What is Scenario Planning ?

Reference: Strategic Management (5e) – Frank T. Rothaermel (Pg 48)

Scenario Planing forms an important facet of strategy. It’s an attempt to answer the question of whether planning is necessary knowing that the future will change, the answer being yes, while acknowledging that unpredictable events will occur. The approach here is to develop contingency plans for several what-if scenarios.

Scenario planning also follows the Top-Down approach to strategy as the Analyze-Formulate-Implement framework. It aims to help understand how changes will affect a firm and how to respond to them. It is generally applied at the Corporate and Business levels of strategy. Several optimistic and pessimistic futures are envisioned by placing the Analyze-Formulate-Implement framework in a feedback loop. This makes Scenario Planning a dynamic and iterative strategy tool. A number of detailed and executable strategic plans can be formed allowing the firm to be more flexible and more effective versus the approach of having just one static master plan.

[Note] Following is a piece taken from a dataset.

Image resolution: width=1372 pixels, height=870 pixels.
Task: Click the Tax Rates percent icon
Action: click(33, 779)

In the Analysis portion of the Scenario Planning process, a firm would brainstorm several possible future scenarios. Here it is important to consider negative scenarios carefully, including black swan events (high impact of a highly improbable event).

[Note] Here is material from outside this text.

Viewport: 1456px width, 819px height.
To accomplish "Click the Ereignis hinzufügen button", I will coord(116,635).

In the Formulation portion of the Scenario Planning process, a firm would develop detailed plans for the above scenarios. Here the firm would enumerate what resources and capabilities are needed, what initiatives need to be put into place and how else could the firm shape the future environment. This step thus outputs a portfolio of future options, more information is integrated over time, and viable options are transformed into full fledged plans. This gives strategic flexibility to the firm.

In the Implementation portion of the Scenario Planning process, a firm would execute the dominant strategic plan, the one that closely matches current reality.